Chef’s brother permutes the characters that Chef uses. This permutation has cycles. A cycle in a permutation is such that p[p[p[…p[i]…]]] = i; where p[x] depicts the position to which the item at x has been permuted to.
The key observation to this problem was that all the positions that participate in a cycle, need to have the same character. Thus the problem reduced to finding the number of cycles in the permutation, that Chef’s brother will do.
The largest number of cycles for any case could be 4892.
The result will be (26 to the power C), where C is the number of cycles.
Can be found here.
Can be found here.
I don’t know if anyone had thought of union find in this problem. what i did was that i reordered the string as per the question(a string that should remain same after ordering) and saw what all positions are being interchanged and hence what all should remain the same. I used UNION-FIND to find all the sets of characters that need to be the same. After that, i added all these parents to a set which gave me the unique number of times a character can be chosen in a string and then multiplied 26*this size.
Brute force forces… AC in 0.48 seconds in C…
Logic for my code-
Let us denote the original and transformed array by numbers which can be created in O(n) time (actually (O(n/2)) .
Now just compare which all elements should have the same value by looping through the arrays created. This will give us the total number of different elements.
Now just find 26^(no. of different elements) by pow function, exponentiation by squaring etc. As pointed out in tutorials, we can also store these powers of 26 in an array of size 4893.

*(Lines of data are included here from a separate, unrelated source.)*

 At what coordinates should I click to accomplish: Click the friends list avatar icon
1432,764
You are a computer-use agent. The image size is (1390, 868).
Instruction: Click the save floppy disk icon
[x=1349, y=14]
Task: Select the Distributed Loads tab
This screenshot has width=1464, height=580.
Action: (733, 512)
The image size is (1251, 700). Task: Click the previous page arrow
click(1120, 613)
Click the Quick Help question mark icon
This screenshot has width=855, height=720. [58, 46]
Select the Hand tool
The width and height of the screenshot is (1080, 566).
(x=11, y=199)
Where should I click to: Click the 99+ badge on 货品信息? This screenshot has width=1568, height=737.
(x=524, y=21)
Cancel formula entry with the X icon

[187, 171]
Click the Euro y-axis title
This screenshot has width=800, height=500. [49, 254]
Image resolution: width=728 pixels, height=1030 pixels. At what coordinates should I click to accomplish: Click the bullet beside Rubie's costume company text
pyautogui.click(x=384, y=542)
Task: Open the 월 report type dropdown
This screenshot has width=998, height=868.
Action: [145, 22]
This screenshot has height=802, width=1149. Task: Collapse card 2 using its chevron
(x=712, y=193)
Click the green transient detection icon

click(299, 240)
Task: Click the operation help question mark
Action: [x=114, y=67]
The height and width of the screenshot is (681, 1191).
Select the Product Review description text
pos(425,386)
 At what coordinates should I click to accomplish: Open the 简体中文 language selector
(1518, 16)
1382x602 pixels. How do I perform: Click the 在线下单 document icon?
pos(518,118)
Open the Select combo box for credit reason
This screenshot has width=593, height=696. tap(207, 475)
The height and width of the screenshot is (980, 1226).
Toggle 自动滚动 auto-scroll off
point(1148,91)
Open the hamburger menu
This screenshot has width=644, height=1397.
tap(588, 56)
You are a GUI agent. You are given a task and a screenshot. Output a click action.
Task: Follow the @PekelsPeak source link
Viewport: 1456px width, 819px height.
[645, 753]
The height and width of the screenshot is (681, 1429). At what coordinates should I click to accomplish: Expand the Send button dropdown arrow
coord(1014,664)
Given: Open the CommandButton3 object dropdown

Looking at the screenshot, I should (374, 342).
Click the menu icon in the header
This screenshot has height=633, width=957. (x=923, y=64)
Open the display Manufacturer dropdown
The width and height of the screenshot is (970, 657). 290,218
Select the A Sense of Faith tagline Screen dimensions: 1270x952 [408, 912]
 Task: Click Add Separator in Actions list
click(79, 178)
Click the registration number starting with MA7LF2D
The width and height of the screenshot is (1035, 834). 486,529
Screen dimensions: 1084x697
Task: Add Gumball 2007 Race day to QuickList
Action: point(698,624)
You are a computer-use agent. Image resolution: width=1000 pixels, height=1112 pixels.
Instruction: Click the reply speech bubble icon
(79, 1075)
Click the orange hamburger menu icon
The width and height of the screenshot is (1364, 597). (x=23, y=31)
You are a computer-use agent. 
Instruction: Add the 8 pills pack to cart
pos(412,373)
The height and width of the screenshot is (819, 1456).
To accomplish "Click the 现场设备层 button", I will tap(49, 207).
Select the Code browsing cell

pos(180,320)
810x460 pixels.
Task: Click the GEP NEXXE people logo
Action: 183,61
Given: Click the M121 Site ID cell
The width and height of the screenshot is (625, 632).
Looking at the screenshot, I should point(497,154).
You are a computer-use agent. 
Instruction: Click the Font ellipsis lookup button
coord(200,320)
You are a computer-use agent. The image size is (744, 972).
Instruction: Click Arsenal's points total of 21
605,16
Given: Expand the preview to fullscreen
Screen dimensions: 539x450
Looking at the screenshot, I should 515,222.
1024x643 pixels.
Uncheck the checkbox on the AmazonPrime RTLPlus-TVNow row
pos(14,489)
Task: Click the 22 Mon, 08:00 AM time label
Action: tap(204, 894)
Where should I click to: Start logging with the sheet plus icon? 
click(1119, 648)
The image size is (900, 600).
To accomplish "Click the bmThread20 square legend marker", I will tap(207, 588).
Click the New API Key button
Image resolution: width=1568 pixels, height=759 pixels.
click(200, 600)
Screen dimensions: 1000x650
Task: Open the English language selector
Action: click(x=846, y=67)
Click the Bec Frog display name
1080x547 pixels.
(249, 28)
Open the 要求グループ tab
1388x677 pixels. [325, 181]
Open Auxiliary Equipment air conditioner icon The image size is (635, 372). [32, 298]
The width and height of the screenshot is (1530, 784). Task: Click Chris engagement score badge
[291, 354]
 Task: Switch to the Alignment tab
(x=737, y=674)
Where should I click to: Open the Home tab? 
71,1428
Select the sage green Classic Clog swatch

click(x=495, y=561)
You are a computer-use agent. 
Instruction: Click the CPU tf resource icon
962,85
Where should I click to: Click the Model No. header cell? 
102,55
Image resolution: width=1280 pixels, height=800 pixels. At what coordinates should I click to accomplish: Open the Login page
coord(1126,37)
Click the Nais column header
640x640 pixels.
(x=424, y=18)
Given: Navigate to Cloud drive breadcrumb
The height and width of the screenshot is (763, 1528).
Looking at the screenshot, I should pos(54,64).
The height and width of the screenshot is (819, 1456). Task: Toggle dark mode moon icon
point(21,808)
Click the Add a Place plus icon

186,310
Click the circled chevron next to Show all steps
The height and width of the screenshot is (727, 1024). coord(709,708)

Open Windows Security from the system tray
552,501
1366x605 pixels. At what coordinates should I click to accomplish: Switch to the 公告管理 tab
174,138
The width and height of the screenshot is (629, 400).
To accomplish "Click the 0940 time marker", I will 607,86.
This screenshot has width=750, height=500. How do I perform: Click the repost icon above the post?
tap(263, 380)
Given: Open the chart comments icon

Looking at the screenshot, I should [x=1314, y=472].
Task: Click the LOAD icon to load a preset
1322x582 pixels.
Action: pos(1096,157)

Also, one more way to optimize just a little bit is by noting that the answer for n and n+1 differ by a factor of 26 as the last element in n and n+1 in both cases(original and transformed array) will remain unchanged.
For Eg- original array = 1 2 3 4 5
transformed array = 2 4 1 3 5
no of cycles = 2 as 1=2=4=3 and 5 (is left alone)
so and is 26^2 = 52
original array = 1 2 3 4
transformed array = 2 4 1 3
no of cycles = 1 as 1=2=4=3
so ans id 26^1 = 26
Above example explain the last optimization used by me.
HOPE THIS HELPS…